Recovered carbon black (rCB) is now being seen as a viable alternative to virgin carbon black and there – can you believe it – is even a conference dedicated to the material, the aptly named ‘Recovered Carbon Black’ event having taken place in Berlin in mid-May. If anything, due to the intense scrutiny being placed on goods manufacturers to recycle and reuse (and a lot else actually), rCB is in some cases even preferable to virgin material. One of the plusses for rCB is the fact that the production process for carbon black is complicated and costly, is bypassed.
Up to now, however, the dormant tyre stockpile has remained neglected … that is until a new programme involving Global Asset Management, Davro Compounding and materials supplier Carst & Walker got underway. The intention of the project is to extract carbon black from scrap tyres and from there to manufacture black masterbatch and ultimately produce ‘100% recycled’ products.
As one of the main investors in some of South Africa’s biggest mining groups, Johannesburg-based Global Asset Management (GAMS) began some years ago to look at alternative means of adding value and pursued the option of extracting value from scrap tyres from mines. Attention focused on mine vehicle tyres, which are often outsize casings weighing up to five tons each. For obvious reasons, attempts to recycle these giant tyres had been totally overlooked before. But now there is more motivation for this: the huge tyres are transported to a GAMS subsidiary in Nigel, Gauteng, where they are partially shredded and then treated in a pyrolysis process. (‘Pyrolysis involves the chemical decomposition of organic materials at elevated temperatures in the absence of oxygen, yielding a solid residue containing ash and carbon, small quantities of liquid and gases’ – with the carbon being the sought after item in this case.)
According to Joe Kruger of GAMS, techniques to process the big tyres by pyrolysis had to be custom developed.
“When one processes end-of-life (ELT) tyres thermo-chemically by means of pyrolysis, the products are always oil, recovered carbon black, steel and gas. Due to the enormous size of mining tyres and the consequential handling difficulties, it never attracted much attention from other companies with similar operations. However, the way we developed our technology it turned out we could handle these big units,” he explained.
The extracted carbon black is then transported to Davro Compounding in Westmead, Durban, where the company’s Farrel Pomini CP Series II compounding extruder further processes the material into a black masterbatch.
The process began in 2018 and, after a rigorous development phase, the first black masterbatches were produced. To achieve the ‘100% recycled content’ label, Davro used recycled polymer for the carrier as well. According to Crighton du Preez of Davro, most of the problems initially encountered with using the recycled black and recycled polymer have been overcome. High dispersion performance is the most necessary criteria for masterbatch and achieving this has been a noteworthy success for the Davro team.

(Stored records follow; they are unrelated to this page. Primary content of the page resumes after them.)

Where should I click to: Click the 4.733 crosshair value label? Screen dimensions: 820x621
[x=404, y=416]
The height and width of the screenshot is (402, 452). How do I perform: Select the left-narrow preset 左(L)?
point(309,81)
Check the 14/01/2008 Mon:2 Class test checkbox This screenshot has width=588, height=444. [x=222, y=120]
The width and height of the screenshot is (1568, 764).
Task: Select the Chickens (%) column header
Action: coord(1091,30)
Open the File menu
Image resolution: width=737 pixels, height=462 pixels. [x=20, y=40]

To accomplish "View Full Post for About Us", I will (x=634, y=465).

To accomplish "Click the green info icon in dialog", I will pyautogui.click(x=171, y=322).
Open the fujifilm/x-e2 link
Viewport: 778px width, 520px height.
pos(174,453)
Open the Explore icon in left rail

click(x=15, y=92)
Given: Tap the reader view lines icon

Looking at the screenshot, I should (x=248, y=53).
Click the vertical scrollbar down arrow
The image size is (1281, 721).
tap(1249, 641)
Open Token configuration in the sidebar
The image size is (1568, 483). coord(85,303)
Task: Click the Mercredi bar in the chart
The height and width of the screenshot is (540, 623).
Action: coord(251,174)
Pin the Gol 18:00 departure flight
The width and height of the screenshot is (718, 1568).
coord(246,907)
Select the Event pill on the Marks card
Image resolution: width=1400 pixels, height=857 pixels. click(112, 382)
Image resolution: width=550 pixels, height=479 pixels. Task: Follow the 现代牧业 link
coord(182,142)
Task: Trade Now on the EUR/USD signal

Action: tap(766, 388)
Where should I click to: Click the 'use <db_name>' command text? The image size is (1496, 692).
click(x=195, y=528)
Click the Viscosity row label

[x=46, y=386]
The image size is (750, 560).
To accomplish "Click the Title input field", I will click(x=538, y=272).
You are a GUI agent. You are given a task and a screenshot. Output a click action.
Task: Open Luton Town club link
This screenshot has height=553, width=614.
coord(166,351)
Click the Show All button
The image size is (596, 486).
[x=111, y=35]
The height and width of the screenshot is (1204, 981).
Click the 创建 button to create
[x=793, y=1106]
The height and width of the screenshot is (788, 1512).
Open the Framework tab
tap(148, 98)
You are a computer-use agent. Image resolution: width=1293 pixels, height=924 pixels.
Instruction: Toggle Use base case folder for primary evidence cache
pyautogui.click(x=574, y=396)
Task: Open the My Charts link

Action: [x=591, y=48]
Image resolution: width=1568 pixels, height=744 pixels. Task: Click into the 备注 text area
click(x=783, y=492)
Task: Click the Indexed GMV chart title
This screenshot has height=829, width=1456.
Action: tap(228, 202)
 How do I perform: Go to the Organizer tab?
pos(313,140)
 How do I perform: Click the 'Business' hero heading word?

The black masterbatch, now with ‘fully recycled’ status, is supplied to Tuffy Brands in Cape Town. Tuffy is now able to convincingly claim its black refuse bags are manufactured from 100% recycled material. According to Tuffy marketing manager Rory Murray, masterbatch using a carrier produced from recycled material had been used before, but the carbon black or pigment was not recyclably sourced.
“This backs up our marketing strategy,” said Murray. The bags have been certified by SGS South Africa, the product audit body.